If you want to have more fun, try out Jamie Oliver's recipe of fluffy pancakes with caramelized bananas, honey, and nuts.
Banana pudding is a way to satisfy a sweet craving while maintaining all the good in a banana as the recipe doesn't require the thermal processing of the fruit. Banana pudding calories may vary from 180 to 300+ depending on the recipe. Pay attention if it mentions condensed milk, a high number of cups of sugar, butter or high-fat heavy cream. Otherwise, all the benefits banana brings will be overplayed by high sugar and saturated fat.
Banana bread is a perfect choice when you have a bunch of ripe bananas and no time to eat them till they go bad. Aiming for the healthiest version and a low number of banana bread calories, look at the skinny banana bread recipes. One slice of banana bread like this contains only 137 calories, which is just slightly over 1 large banana calories. The bread is low in sugar and fat but is rich in flavor.
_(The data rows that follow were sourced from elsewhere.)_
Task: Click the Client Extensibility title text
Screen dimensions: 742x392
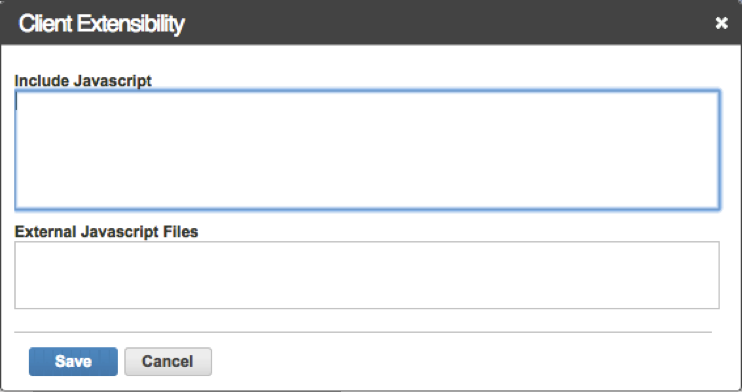Action: point(101,23)
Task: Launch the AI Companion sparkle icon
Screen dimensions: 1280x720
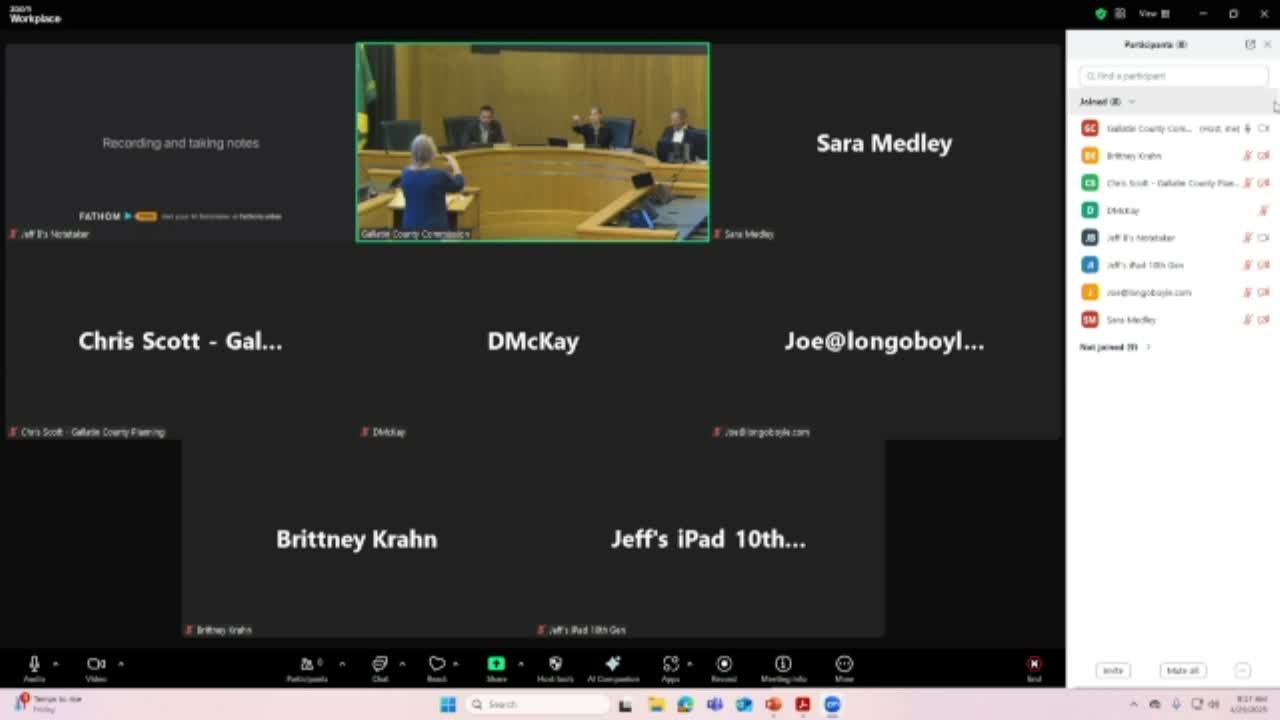Action: click(613, 668)
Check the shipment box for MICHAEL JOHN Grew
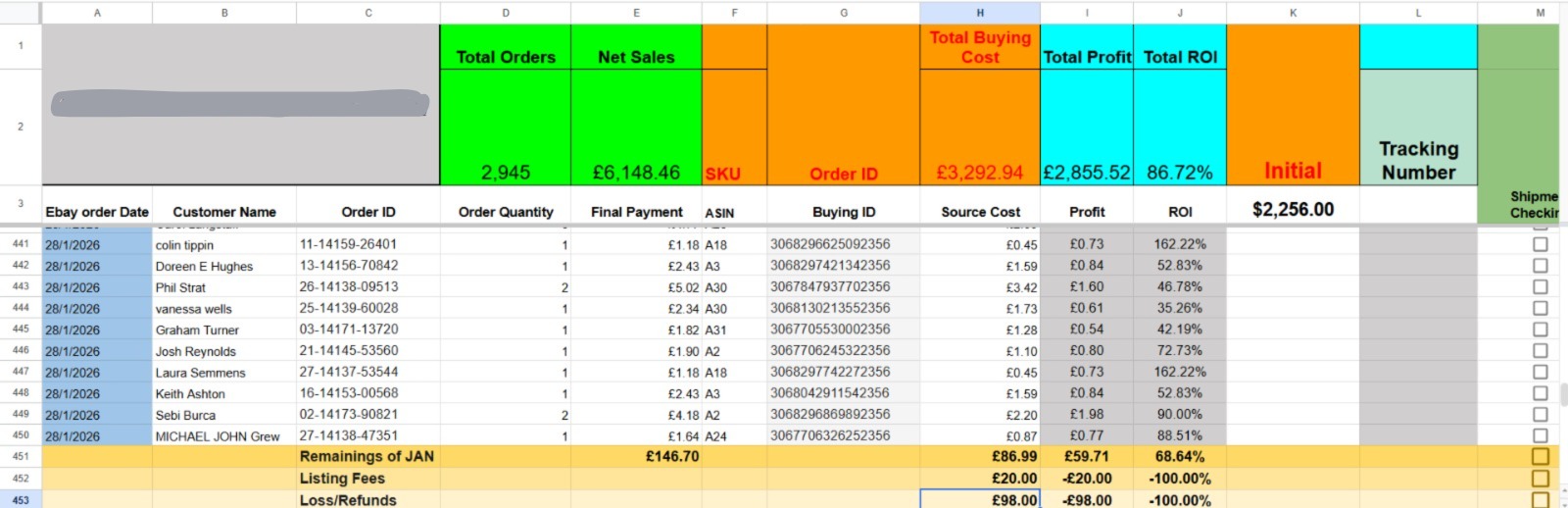 [1540, 436]
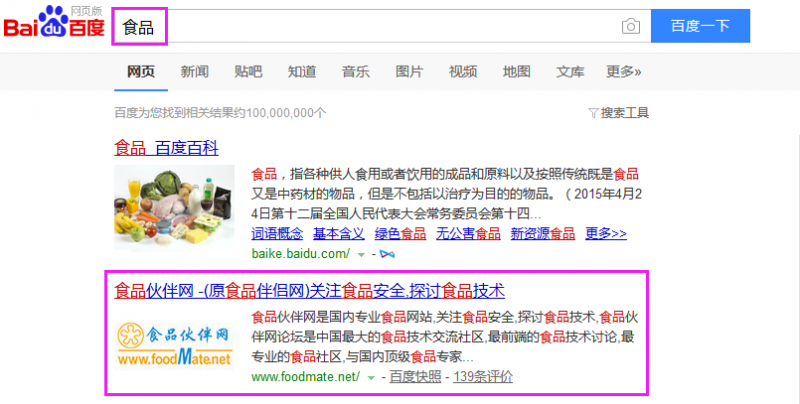
Task: Expand dropdown arrow next to www.foodmate.net/
Action: click(x=371, y=377)
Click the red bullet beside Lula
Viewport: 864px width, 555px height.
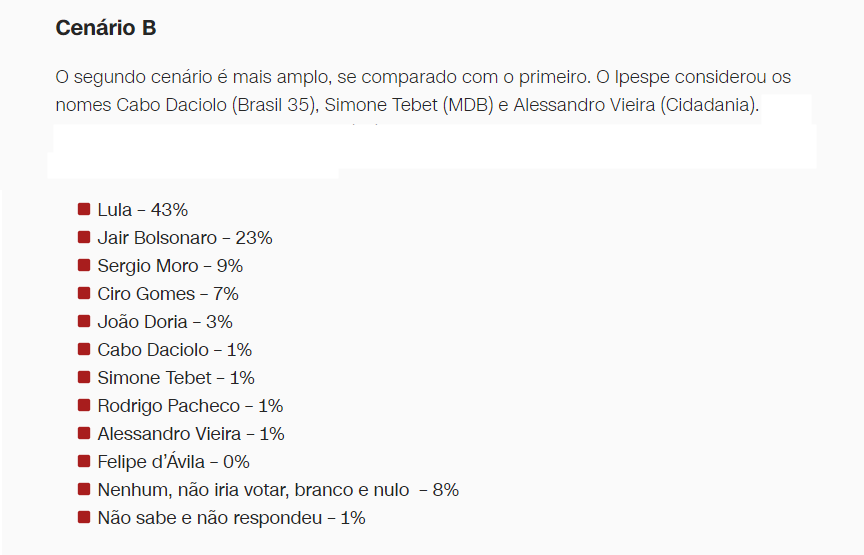coord(84,209)
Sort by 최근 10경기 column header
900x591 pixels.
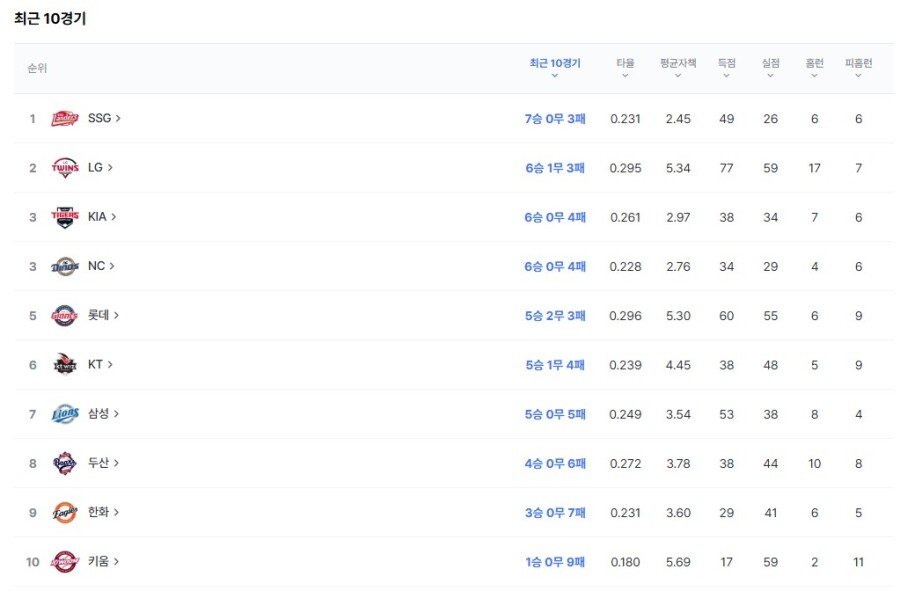554,67
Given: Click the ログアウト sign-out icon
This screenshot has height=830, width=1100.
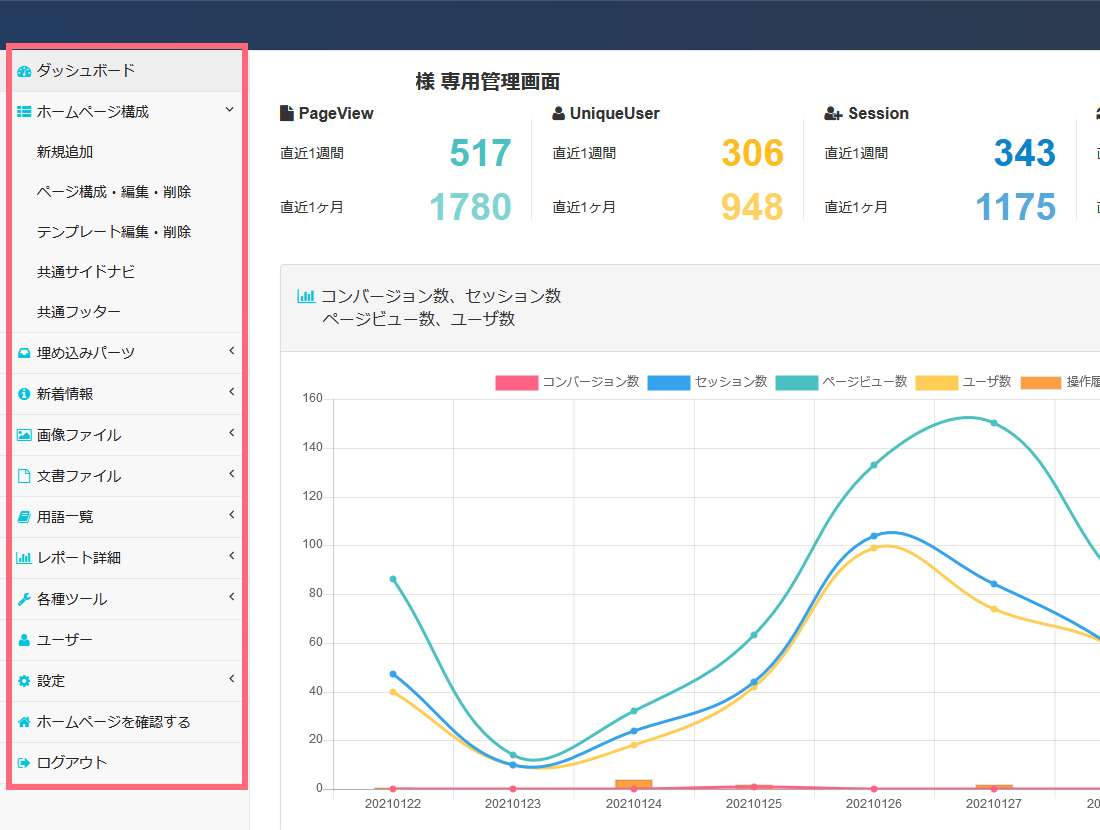Looking at the screenshot, I should 24,763.
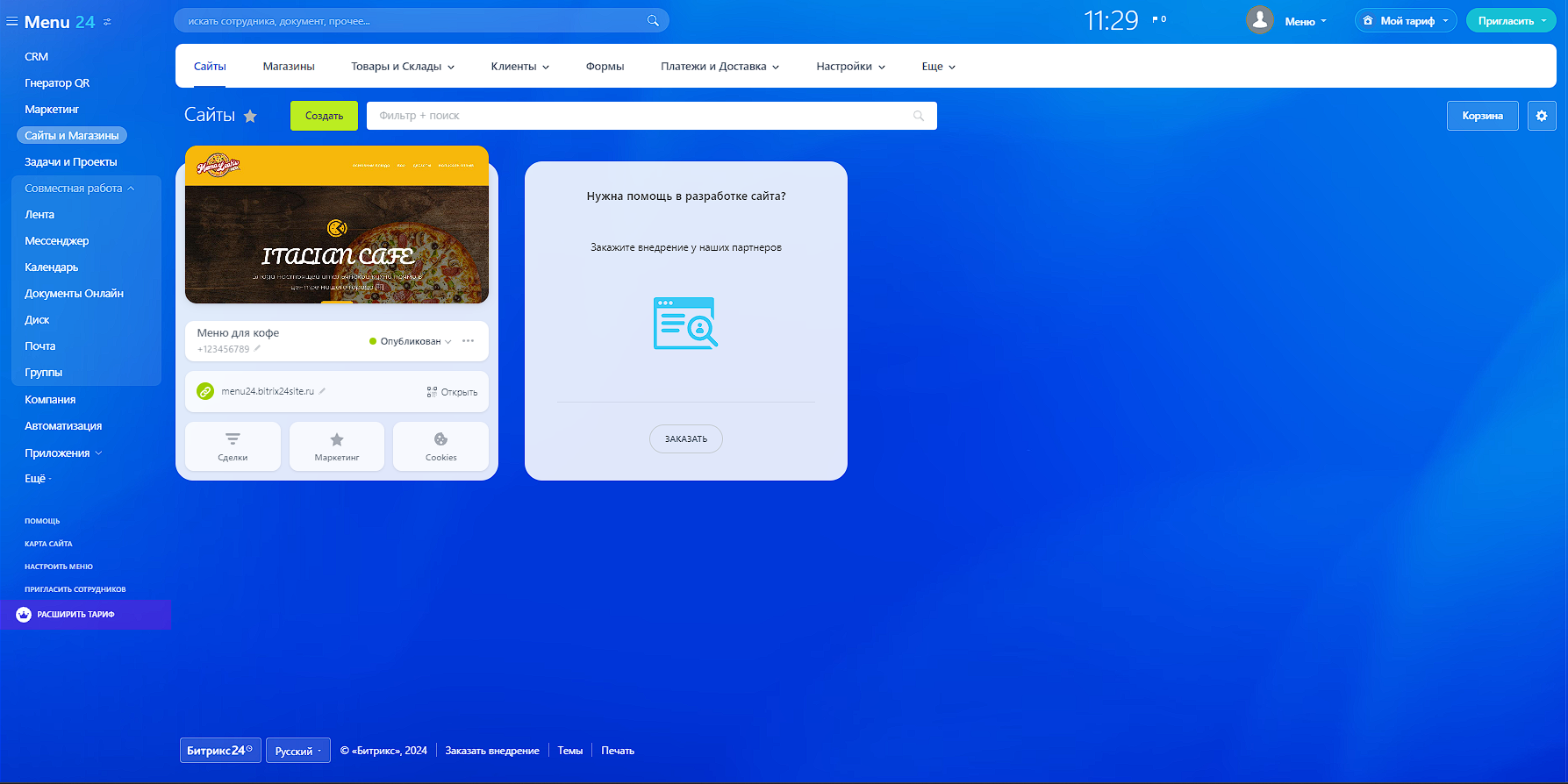Screen dimensions: 1568x784
Task: Edit site name with pencil icon
Action: pyautogui.click(x=257, y=348)
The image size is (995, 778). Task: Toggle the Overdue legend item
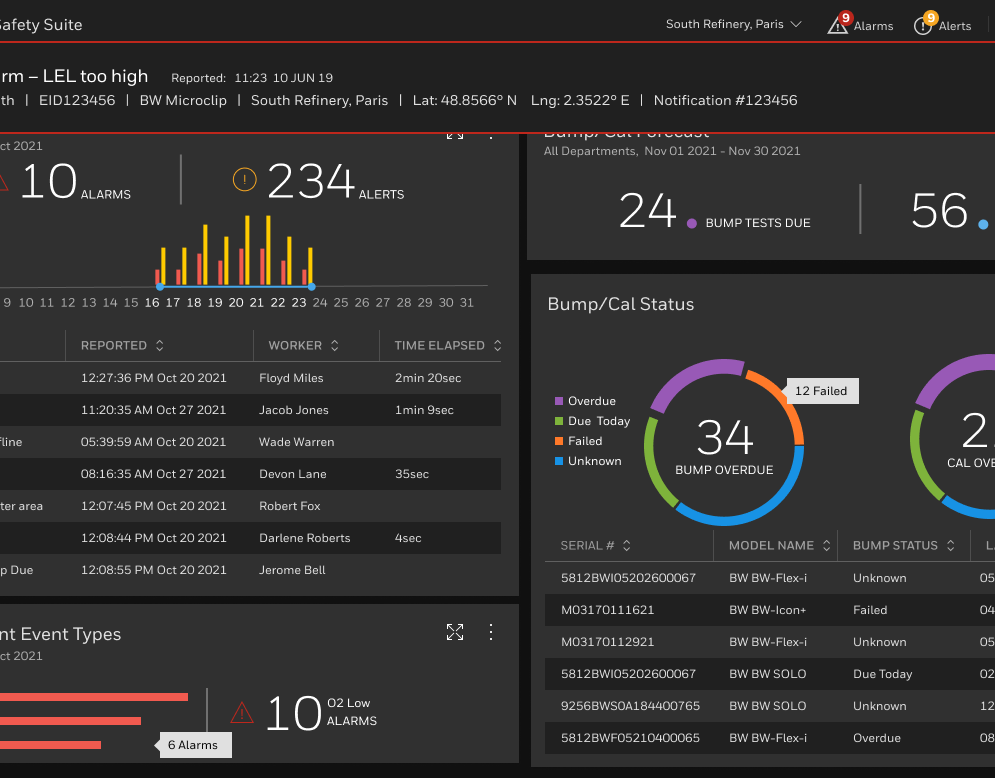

Banana tea is an unusual drink prepped both out of a peeled banana and banana with a peel. For that, you need to boil a banana, and the remaining liquid is what is called the banana tea. Boiled bananas may sound confusing, but it's discarded from the tea. The drink like this has almost zero calories but is serving as a good source of potassium, magnesium, and some other vitamins. Adding the peal to the tea may double some of the benefits.
The reason we know about banana tea is due to the effect it has on sleep quality. Components like magnesium, potassium, tryptophan, and serotonin help calm the mind and help with sleeping disorders.
Banana is a simple fruit we tend to underestimate. While the number of calories in a banana is low, it contains a wide array of nutrients. One medium banana contains 105 calories, 90% of which are carbs. But carbs in a banana bring no harm to the health or shape. Bananas are rich in fiber, magnesium, potassium, and several vitamins. This unique nutrient composition makes banana much more than just a sweet treat.
On average, a small banana contains 90 calories. It's a low number taking into account all the health benefits it brings. Try to add a banana to your morning oats for additional sweetness. With time you can cut the amount of honey, syrup, or other toppings you add. Small banana calories are much lower than in honey or jam.
A banana of around 118 grams contains 105 calories. Considering between snacking on a banana and one granola bar, keep in mind that even though the two have almost the same number of calories, banana is a better choice. A banana comes with way less sugar and fat. So burning those medium banana calories will be a simple thing.
One large banana contains 121 calories. It can be a perfect pre-workout meal if you have less than an hour before the class. Carbs in a banana and a high intake of potassium will keep you going and help to recover later on.
Banana is a potassium-rich fruit. One banana contains 358 milligrams of potassium per 100 grams and provides you with 12% of the recommended daily intake.
Carbs account for 90% of calories in a banana. 22.84 grams out of 100 are carbohydrates. But the proportion of carbs (starches, sugars, and fiber) in a banana makes it a low glycemic fruit. You'll stay full for longer and avoid sugar spikes.